A study published in the journal BMC Infectious Diseases now suggests that drivers who are rhesus factor (RhD antigen) negative and infected with T. gondii are more likely to be involved in road traffic accidents. Although this is not the first time that an association between toxoplasmosis and driving impairment has been suggested, it is the first prospective study to examine the link, and to consider the effect of RhD phenotype. Almost 4000 Czech male military drivers were tested for T. gondii infection and RhD phenotype at the beginning of a 12-18 months period of compulsory military service. The men were not told whether they were infected or not and were also not told that the incidence of traffic accidents would be monitored. By correlating infection data and RhD phenotype with subsequent traffic accidents reports from military police records, the authors confirmed an increased risk of accidents in infected men, and also demonstrated a protective effect of being RhD positive against this risk. When corrected for factors such as the age of the driver and date of military service, the probability of a traffic accident was found to be higher for RhD negative drivers with high titres of antibodies against T. gondii than for uninfected drivers or for drivers who were RhD positive. Whilst recognising the absence of genotypic data as a limitation of the present study – earlier studies had shown that protection against the deleterious effects of T. gondii infection is largely restricted to heterozygotes – the authors suggest that RhD negative individuals with occupations that need fast reaction times, such as pilots and air traffic controllers, should be regularly tested for infection with T. gondii.

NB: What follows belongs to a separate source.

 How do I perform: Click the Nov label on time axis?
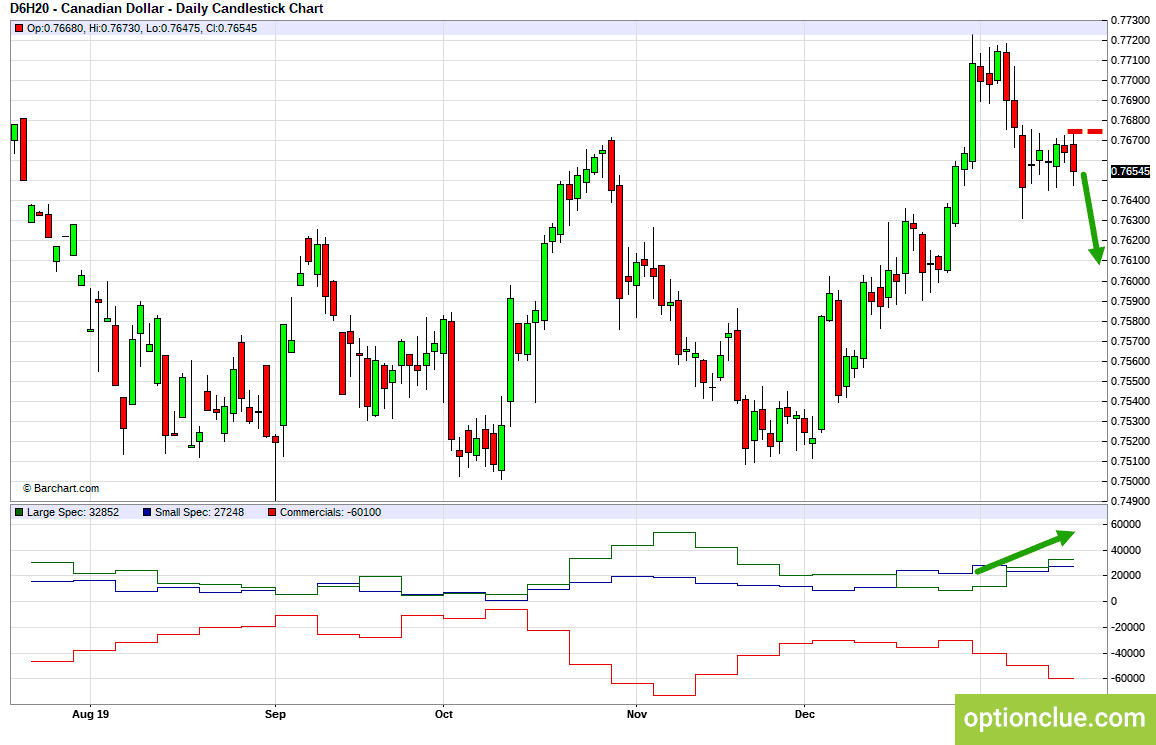click(x=636, y=714)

The RhD protein, found on the surface of red blood cells in around 85% of North Americans and Europeans, is highly immunogenic and used to be responsible for a complication of pregnancy. If an RhD negative woman with RhD antibodies – as a result of a blood transfusion or earlier pregnancy –is carrying a baby which is RhD positive as a result of a gene inherited from the father, maternal antibodies will mount an immune response against the red blood cells of the baby. Structural homology data suggest that the RhD protein may act as an ion pump although its function is largely unknown. The authors suggest that the incidence of RhD alleles in human populations may be linked to the advantages conferred to heterozygotes in the presence of endemic T. gondii.